I. Une « figure » : François Ier et sa cour
Le roi, sa famille, l’emblématique de la cour, ses codes, la littérature curiale ;
II. « Les politiques du prince »: acteurs, enjeux, conséquences
François Ier, ses conseillers, ses favoris, les grands « traitres » ; Marignan et les guerres d’Italie, la « croisade » et les Turcs, les grandes découvertes ;
III. Le roi, l’humanisme et les Réformes
Les humanistes et la cour (Budé, Lefèvre d’Etaples), leurs relais (Thenaud, le cercle des Fontenaisiens) ; les facettes de la réforme religieuse ;
IV. François 1er, les Lettres et les Arts
Le roi écrivain, ses auteurs (Marot, Saint Gelais, Rabelais, les poètes italiens, néo-latins), l’historiographie (Jean Bouchet) ; l’histoire des institutions culturelles (lecteurs royaux, collège royal, bibliotheca regia), celle de l’édition (graphies, privilèges) et des arts : peintres, architectes et musiciens.
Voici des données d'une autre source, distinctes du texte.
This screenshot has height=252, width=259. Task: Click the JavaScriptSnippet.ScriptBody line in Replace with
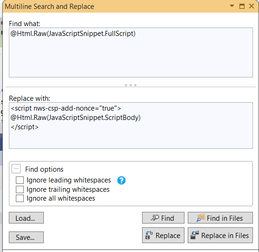pos(75,118)
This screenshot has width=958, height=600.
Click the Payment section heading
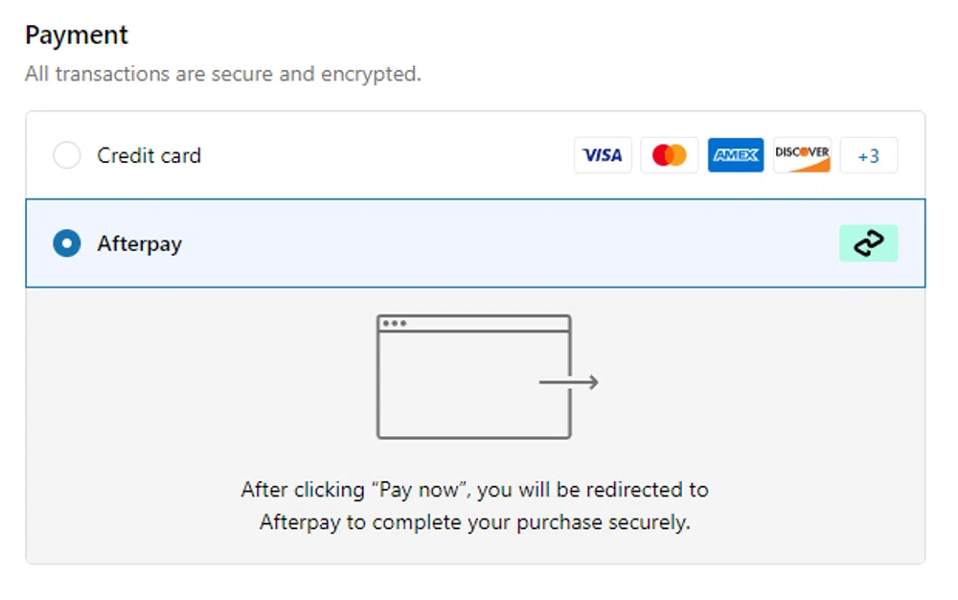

Colloque organisé par l’Association Réforme-Humanisme-Renaissance et la Société Française d’Étude du Seizième Siècle — Printemps 2015


Les propositions de communication, d’environ 2000 signes et précisant le thème et la méthode adoptée, sont à envoyer à l’adresse suivante : colloque2015@yahoo.fr. Elles seront examinées par le comité scientifique afin de déterminer le découpage en sessions le plus favorable à des échanges interdisciplinaires.

Comité scientifique :
Luisa Capodieci, Sylvie Deswartes, Isabelle His, Isabelle Garnier-Mathez, Bruno Petey-Girard, JeanMarie Le Gall, Virginie Leroux, Gilles Polizzi, Trung Tran, Magali Vène.